# Have some doubts in the operation [Bitwise Manipulation]

``````#include <iostream>
#include <math.h>
using namespace std;

// converting from decimal to binary

int main()
{
int n, bit, ans = 0, i = 0;
cout << "enter a number: ";
cin >> n;
while (n > 0)
{
bit = n & 1;
ans = round(bit * pow(10, i)) + ans; /* we used 'round' bcoz pow(10, 2) give 99.99999
it differs from compiler to compiler  */
n = n >> 1;
i++;
}

cout << ans;
return 0;
}
``````

I am unable to understand that in while(n>0), n will be stored as binary form or decimal form.
That is if n=5, so whether while loop check for (5>0) or (101>0).

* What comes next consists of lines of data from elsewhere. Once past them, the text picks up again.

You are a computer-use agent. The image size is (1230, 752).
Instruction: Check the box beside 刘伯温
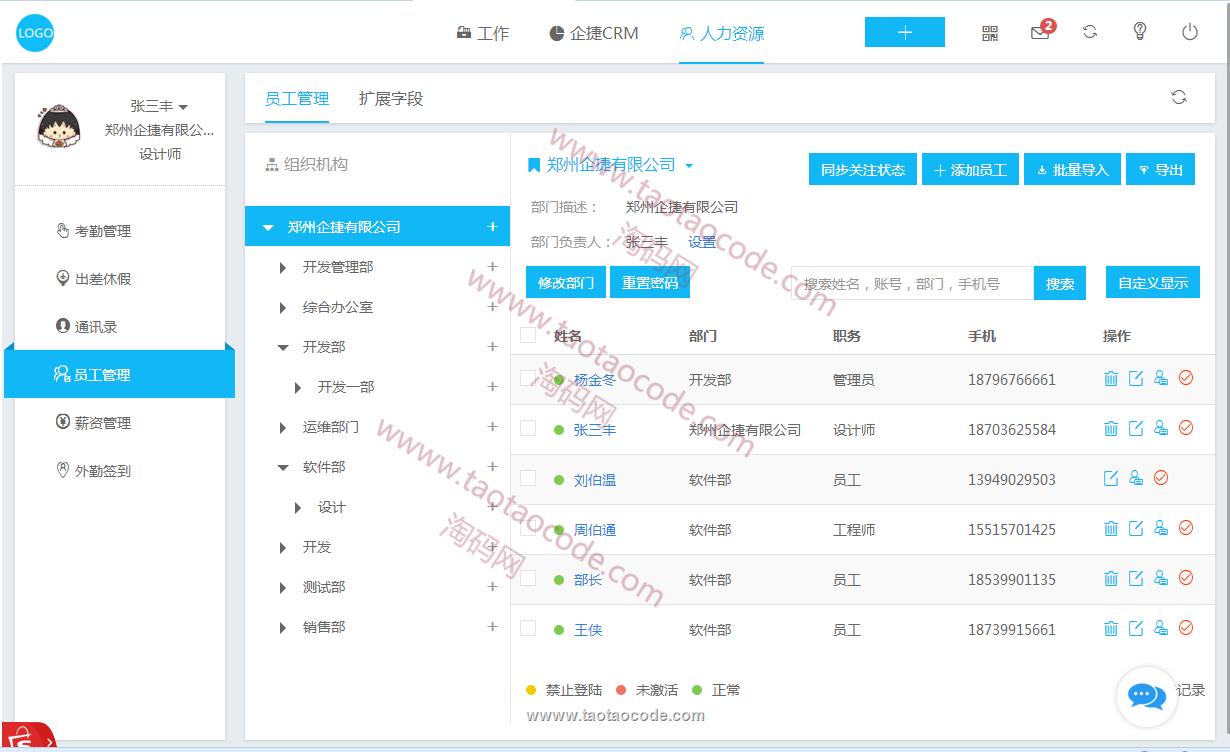pyautogui.click(x=528, y=478)
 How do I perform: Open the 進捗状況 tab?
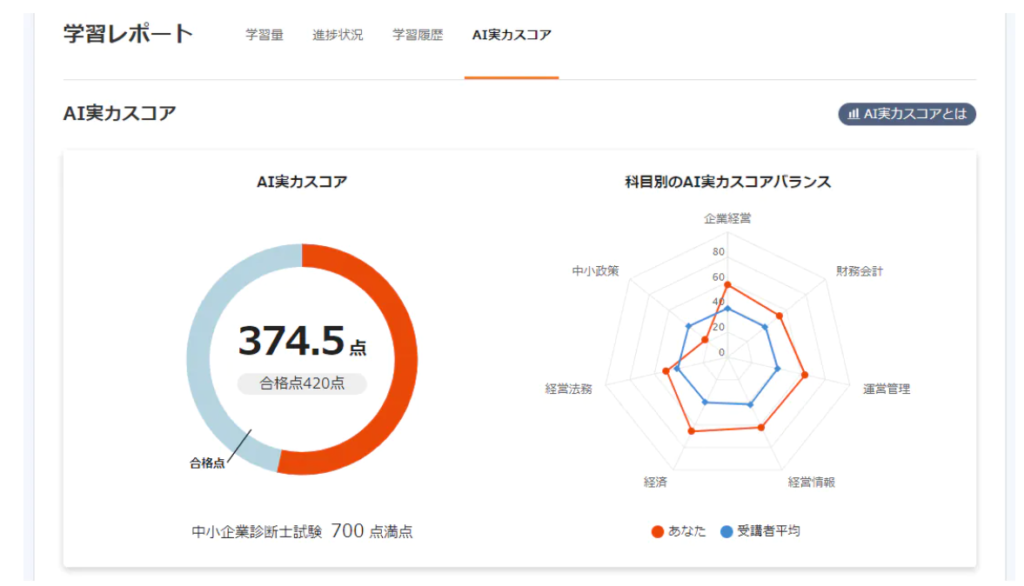(337, 35)
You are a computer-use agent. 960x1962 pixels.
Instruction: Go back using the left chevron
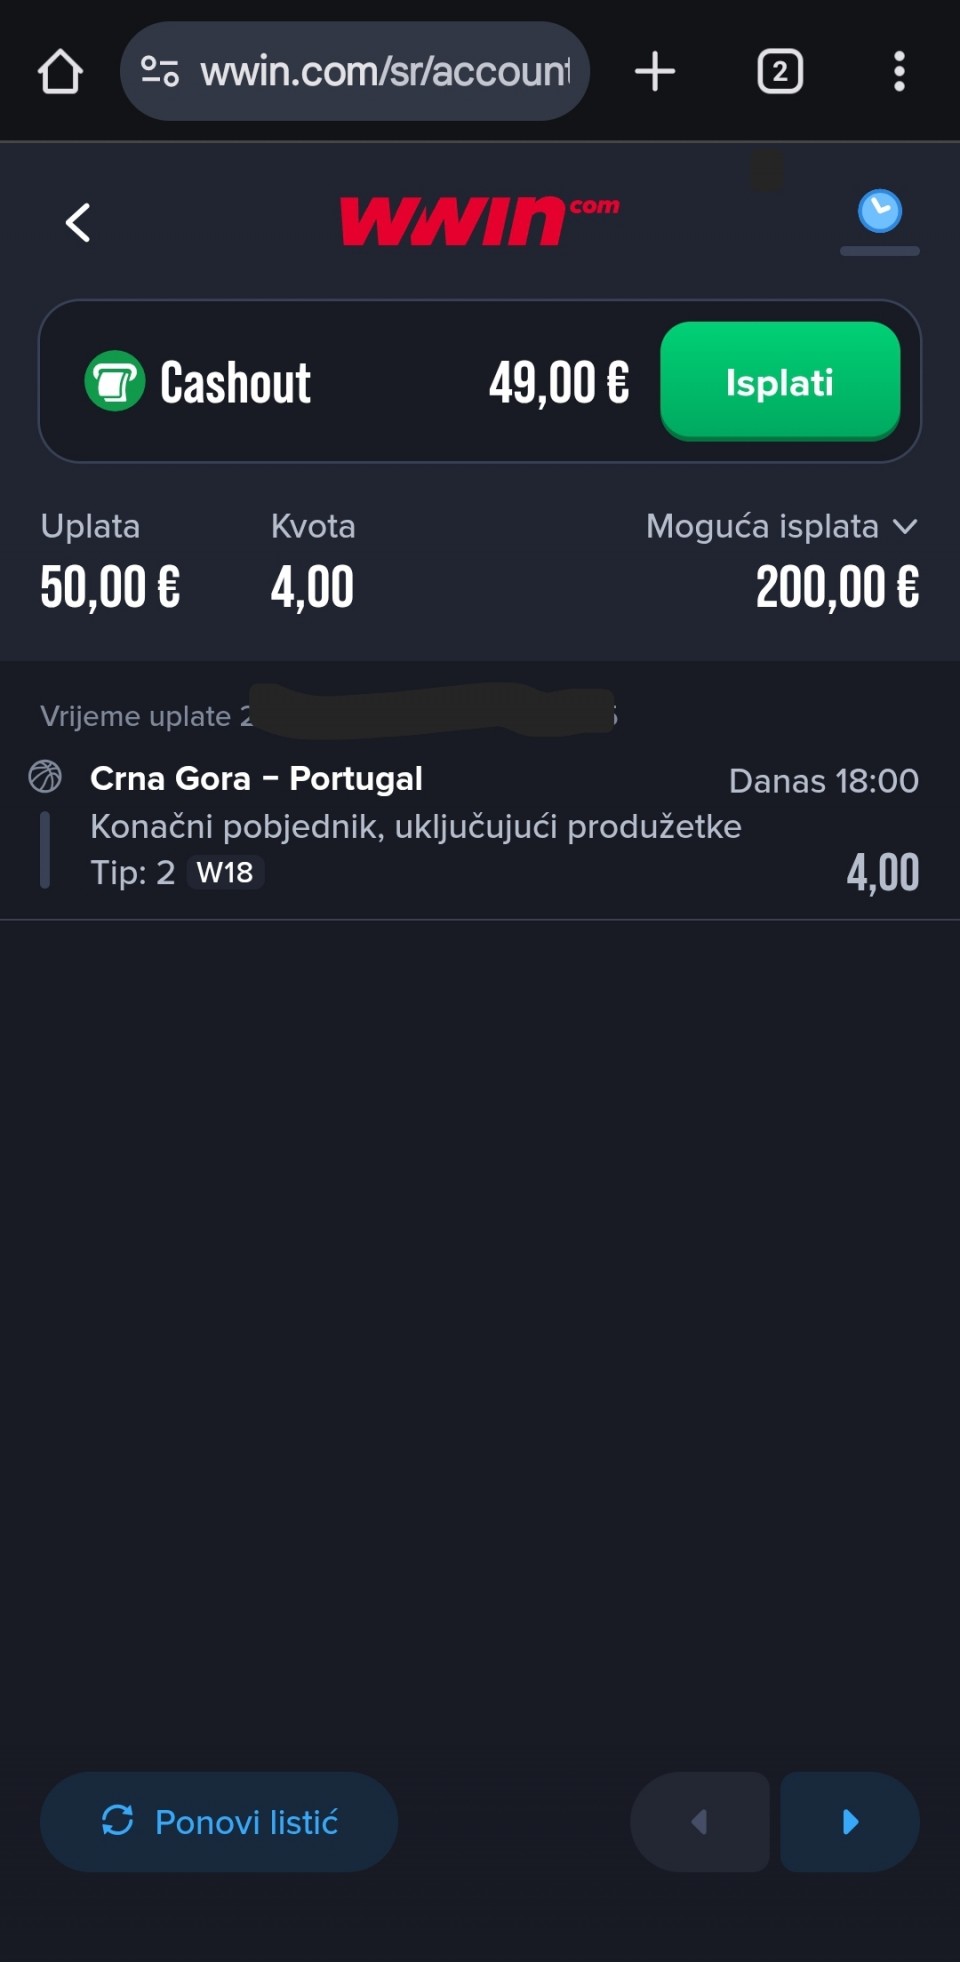coord(78,222)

Can anyone explain what is happening here?

I am new to this platform, please don’t delete my question. My earlier questions are also gets deleted due enough dislikes. I am here to learn and am still learning.

### >Solution :

"Decimal" and "Binary" are text representations of a value. `n` is an `int`, not text, so it holds the value `5`. If I have 5 apples on a desk, then there is no "decimal" or "binary" involved. THere’s just 5 apples. Same with `int`.

``````cin >> n;
while (n > 0)
``````

This loop continues because `5 > 0`.

``````n = n >> 1;
``````

This is just a fancy way of writing `n = n / 2`, so then `n` becomes `2`. Since `2 > 0`, the loop continues. On the third run, `n` becomes `1`, and since `1 > 0`, the loop continues a third time. On the fourth run, `n` becomes `0`, and `0 == 0`, so the while loop exits.